Plot is a tool to assist you in plotting out your novel. Here you can add scenes and chapters to the main plot or side plots. You can search through the novel and organize your search based off color coding, scenes and chapters. It’s an interesting tool, and one I’ve yet to use to it’s full potential as it seems to become of full use in the later finishing and first edit stages of the novel.
Characters keeps track of all your characters and where you mention them in the novel. I have found this far more useful than I ever expected. To use it you enter in a character name and all their nicknames. NovelPad then logs each chapter and scene where that name is used in a column for you. This is great if you want to check and make sure that you have written about a particular character in a particular scene, it’s easy and fast to check it. Open the character page, scroll to that character, and check for that scene and click.
Locations is similar to the character page. You can map out all the locations in a novel in advance and NovelPad will find all instances of that location in the novel.

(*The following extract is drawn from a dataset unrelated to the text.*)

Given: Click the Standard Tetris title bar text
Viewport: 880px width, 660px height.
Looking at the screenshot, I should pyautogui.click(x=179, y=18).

I found this useful in my Nano novel as I plugged in each location I realized I changed the name of a bar mid novel and was able to quickly go back and change it to the new name, which was so much better. In the new novel I’ve been outlining it has helped me thing about settings and locations in advance, which has helped my writing of scenes in those locations. Knowing that a desk faces the door, and that there are two chairs or a bench in front of it is immensely helpful at writing scenes fast and consistently.
Goals is the page I use far more often than the others in this section of the review. It let’s me set word count and time goals. Then based on my actual numbers of works per day it gives me a finish date, and nifty little charts to show progress, or stagnation. This combined with reminder notes, really helps keep me on track.
Insights allows you to look at all the parts of your novel in comparison to all the other parts. That’s not very clear but it’s the best way I have to describe that page. I have found it helpful to find the various sections I’ve color coded for more writing and work. It’s useful and I think an interesting way to quickly explore the piece while comparing it within itself.
These tools are largely what I would use when I’m doing my first round of edits rather than as I write. For my use I need the chapter, place, character tab, and the goals tab while I’m drafting. I can plan out most of my novel using these tabs. For my use, everything else is for the first round of edits.
Overall these tools combine to make NovelPad a really powerful tool for writing and editing your novel. The big downside that I see here is that there is no ability to have an editor edit within the app itself. I can’t share my NovelPad with an editor or beta reader. I’d have to download in whatever format I use, and send it out. That means I’d have to cut and paste any edit into the app if I want to keep using it. So for now NovelPad is an excellent drafting tool, but as the team adds in more usability, NovelPad could become a viable contender when writers are debating what tool to use for writing and editing. Frankly I really like NovelPad.